§ **The task**:
Set the whole listing down again exactly as written.

Start of Block

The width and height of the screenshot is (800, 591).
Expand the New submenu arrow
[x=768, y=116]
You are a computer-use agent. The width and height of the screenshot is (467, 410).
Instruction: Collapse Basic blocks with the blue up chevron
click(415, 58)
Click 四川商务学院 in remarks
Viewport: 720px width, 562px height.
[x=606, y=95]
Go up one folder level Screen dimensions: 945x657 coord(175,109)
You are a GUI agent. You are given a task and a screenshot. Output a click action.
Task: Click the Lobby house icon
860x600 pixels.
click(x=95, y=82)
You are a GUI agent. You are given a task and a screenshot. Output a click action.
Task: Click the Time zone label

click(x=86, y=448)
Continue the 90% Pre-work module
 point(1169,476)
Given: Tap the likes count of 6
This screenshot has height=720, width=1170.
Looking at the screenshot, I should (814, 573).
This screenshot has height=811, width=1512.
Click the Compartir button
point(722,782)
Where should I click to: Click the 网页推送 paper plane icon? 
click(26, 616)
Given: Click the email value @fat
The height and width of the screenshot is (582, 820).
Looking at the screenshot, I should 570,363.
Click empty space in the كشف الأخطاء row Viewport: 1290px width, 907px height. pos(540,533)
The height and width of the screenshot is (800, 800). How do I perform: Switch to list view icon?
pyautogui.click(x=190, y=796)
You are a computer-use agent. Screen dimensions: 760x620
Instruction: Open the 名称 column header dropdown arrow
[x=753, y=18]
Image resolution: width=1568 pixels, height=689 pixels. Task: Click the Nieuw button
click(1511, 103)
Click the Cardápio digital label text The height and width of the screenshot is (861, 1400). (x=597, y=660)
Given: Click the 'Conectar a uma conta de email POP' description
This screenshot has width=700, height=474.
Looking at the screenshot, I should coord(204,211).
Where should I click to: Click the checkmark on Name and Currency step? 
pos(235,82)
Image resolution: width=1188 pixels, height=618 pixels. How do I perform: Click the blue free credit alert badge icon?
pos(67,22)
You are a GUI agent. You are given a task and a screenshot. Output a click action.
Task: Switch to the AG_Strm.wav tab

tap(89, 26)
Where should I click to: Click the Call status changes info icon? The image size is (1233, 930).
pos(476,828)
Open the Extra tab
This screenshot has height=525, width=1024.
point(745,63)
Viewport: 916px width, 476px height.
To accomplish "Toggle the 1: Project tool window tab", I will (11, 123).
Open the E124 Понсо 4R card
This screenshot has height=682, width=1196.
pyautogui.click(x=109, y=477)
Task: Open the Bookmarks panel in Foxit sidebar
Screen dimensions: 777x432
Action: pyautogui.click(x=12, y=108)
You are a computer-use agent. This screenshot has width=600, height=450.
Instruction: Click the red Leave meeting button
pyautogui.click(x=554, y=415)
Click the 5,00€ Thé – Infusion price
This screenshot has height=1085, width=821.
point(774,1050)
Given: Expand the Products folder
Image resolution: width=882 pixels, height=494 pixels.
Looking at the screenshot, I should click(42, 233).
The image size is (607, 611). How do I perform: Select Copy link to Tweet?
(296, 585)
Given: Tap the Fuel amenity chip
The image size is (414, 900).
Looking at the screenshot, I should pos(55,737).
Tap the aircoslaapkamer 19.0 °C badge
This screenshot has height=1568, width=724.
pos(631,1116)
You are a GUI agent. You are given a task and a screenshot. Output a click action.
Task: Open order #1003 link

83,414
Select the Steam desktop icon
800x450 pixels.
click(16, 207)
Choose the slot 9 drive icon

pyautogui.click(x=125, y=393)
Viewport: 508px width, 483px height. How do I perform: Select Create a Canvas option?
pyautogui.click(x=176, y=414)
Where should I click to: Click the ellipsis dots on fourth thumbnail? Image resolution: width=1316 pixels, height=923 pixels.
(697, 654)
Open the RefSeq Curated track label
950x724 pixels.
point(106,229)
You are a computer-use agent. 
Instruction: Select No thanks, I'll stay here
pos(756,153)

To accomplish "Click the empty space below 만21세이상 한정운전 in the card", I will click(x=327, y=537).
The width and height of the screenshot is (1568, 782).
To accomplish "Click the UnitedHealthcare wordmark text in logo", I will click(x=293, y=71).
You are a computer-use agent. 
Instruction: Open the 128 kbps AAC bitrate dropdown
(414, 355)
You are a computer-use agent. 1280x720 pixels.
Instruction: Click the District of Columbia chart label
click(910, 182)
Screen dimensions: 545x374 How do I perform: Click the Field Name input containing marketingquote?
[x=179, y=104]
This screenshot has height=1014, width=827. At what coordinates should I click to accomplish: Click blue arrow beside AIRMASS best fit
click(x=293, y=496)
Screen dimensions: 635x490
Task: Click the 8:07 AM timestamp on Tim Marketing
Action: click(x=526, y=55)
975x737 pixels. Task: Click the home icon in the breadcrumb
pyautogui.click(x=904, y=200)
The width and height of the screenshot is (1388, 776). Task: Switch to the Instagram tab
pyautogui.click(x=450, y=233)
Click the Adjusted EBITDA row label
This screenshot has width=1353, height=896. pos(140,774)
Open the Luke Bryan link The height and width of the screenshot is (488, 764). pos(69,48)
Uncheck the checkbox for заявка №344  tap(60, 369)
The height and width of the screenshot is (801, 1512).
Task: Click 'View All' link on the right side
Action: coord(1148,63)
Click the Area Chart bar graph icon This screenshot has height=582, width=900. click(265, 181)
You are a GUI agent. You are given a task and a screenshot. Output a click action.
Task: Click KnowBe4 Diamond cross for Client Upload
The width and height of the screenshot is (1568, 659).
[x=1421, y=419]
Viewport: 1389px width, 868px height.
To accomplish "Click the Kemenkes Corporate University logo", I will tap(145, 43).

End of Block

§ **Solution to this exercise**:
The width and height of the screenshot is (800, 591).
Expand the New submenu arrow
[x=768, y=116]
You are a computer-use agent. The width and height of the screenshot is (467, 410).
Instruction: Collapse Basic blocks with the blue up chevron
click(415, 58)
Click 四川商务学院 in remarks
Viewport: 720px width, 562px height.
[x=606, y=95]
Go up one folder level Screen dimensions: 945x657 coord(175,109)
You are a GUI agent. You are given a task and a screenshot. Output a click action.
Task: Click the Lobby house icon
860x600 pixels.
click(x=95, y=82)
You are a GUI agent. You are given a task and a screenshot. Output a click action.
Task: Click the Time zone label

click(x=86, y=448)
Continue the 90% Pre-work module
 point(1169,476)
Given: Tap the likes count of 6
This screenshot has height=720, width=1170.
Looking at the screenshot, I should (814, 573).
This screenshot has height=811, width=1512.
Click the Compartir button
point(722,782)
Where should I click to: Click the 网页推送 paper plane icon? 
click(26, 616)
Given: Click the email value @fat
The height and width of the screenshot is (582, 820).
Looking at the screenshot, I should 570,363.
Click empty space in the كشف الأخطاء row Viewport: 1290px width, 907px height. pos(540,533)
The height and width of the screenshot is (800, 800). How do I perform: Switch to list view icon?
pyautogui.click(x=190, y=796)
You are a computer-use agent. Screen dimensions: 760x620
Instruction: Open the 名称 column header dropdown arrow
[x=753, y=18]
Image resolution: width=1568 pixels, height=689 pixels. Task: Click the Nieuw button
click(1511, 103)
Click the Cardápio digital label text The height and width of the screenshot is (861, 1400). (x=597, y=660)
Given: Click the 'Conectar a uma conta de email POP' description
This screenshot has width=700, height=474.
Looking at the screenshot, I should coord(204,211).
Where should I click to: Click the checkmark on Name and Currency step? 
pos(235,82)
Image resolution: width=1188 pixels, height=618 pixels. How do I perform: Click the blue free credit alert badge icon?
pos(67,22)
You are a GUI agent. You are given a task and a screenshot. Output a click action.
Task: Switch to the AG_Strm.wav tab

tap(89, 26)
Where should I click to: Click the Call status changes info icon? The image size is (1233, 930).
pos(476,828)
Open the Extra tab
This screenshot has height=525, width=1024.
point(745,63)
Viewport: 916px width, 476px height.
To accomplish "Toggle the 1: Project tool window tab", I will (11, 123).
Open the E124 Понсо 4R card
This screenshot has height=682, width=1196.
pyautogui.click(x=109, y=477)
Task: Open the Bookmarks panel in Foxit sidebar
Screen dimensions: 777x432
Action: pyautogui.click(x=12, y=108)
You are a computer-use agent. This screenshot has width=600, height=450.
Instruction: Click the red Leave meeting button
pyautogui.click(x=554, y=415)
Click the 5,00€ Thé – Infusion price
This screenshot has height=1085, width=821.
point(774,1050)
Given: Expand the Products folder
Image resolution: width=882 pixels, height=494 pixels.
Looking at the screenshot, I should click(42, 233).
The image size is (607, 611). How do I perform: Select Copy link to Tweet?
(296, 585)
Given: Tap the Fuel amenity chip
The image size is (414, 900).
Looking at the screenshot, I should pos(55,737).
Tap the aircoslaapkamer 19.0 °C badge
This screenshot has height=1568, width=724.
pos(631,1116)
You are a GUI agent. You are given a task and a screenshot. Output a click action.
Task: Open order #1003 link

83,414
Select the Steam desktop icon
800x450 pixels.
click(16, 207)
Choose the slot 9 drive icon

pyautogui.click(x=125, y=393)
Viewport: 508px width, 483px height. How do I perform: Select Create a Canvas option?
pyautogui.click(x=176, y=414)
Where should I click to: Click the ellipsis dots on fourth thumbnail? Image resolution: width=1316 pixels, height=923 pixels.
(697, 654)
Open the RefSeq Curated track label
950x724 pixels.
point(106,229)
You are a computer-use agent. 
Instruction: Select No thanks, I'll stay here
pos(756,153)

To accomplish "Click the empty space below 만21세이상 한정운전 in the card", I will click(x=327, y=537).
The width and height of the screenshot is (1568, 782).
To accomplish "Click the UnitedHealthcare wordmark text in logo", I will click(x=293, y=71).
You are a computer-use agent. 
Instruction: Open the 128 kbps AAC bitrate dropdown
(414, 355)
You are a computer-use agent. 1280x720 pixels.
Instruction: Click the District of Columbia chart label
click(910, 182)
Screen dimensions: 545x374 How do I perform: Click the Field Name input containing marketingquote?
[x=179, y=104]
This screenshot has height=1014, width=827. At what coordinates should I click to accomplish: Click blue arrow beside AIRMASS best fit
click(x=293, y=496)
Screen dimensions: 635x490
Task: Click the 8:07 AM timestamp on Tim Marketing
Action: click(x=526, y=55)
975x737 pixels. Task: Click the home icon in the breadcrumb
pyautogui.click(x=904, y=200)
The width and height of the screenshot is (1388, 776). Task: Switch to the Instagram tab
pyautogui.click(x=450, y=233)
Click the Adjusted EBITDA row label
This screenshot has width=1353, height=896. pos(140,774)
Open the Luke Bryan link The height and width of the screenshot is (488, 764). pos(69,48)
Uncheck the checkbox for заявка №344  tap(60, 369)
The height and width of the screenshot is (801, 1512).
Task: Click 'View All' link on the right side
Action: coord(1148,63)
Click the Area Chart bar graph icon This screenshot has height=582, width=900. click(265, 181)
You are a GUI agent. You are given a task and a screenshot. Output a click action.
Task: Click KnowBe4 Diamond cross for Client Upload
The width and height of the screenshot is (1568, 659).
[x=1421, y=419]
Viewport: 1389px width, 868px height.
To accomplish "Click the Kemenkes Corporate University logo", I will tap(145, 43).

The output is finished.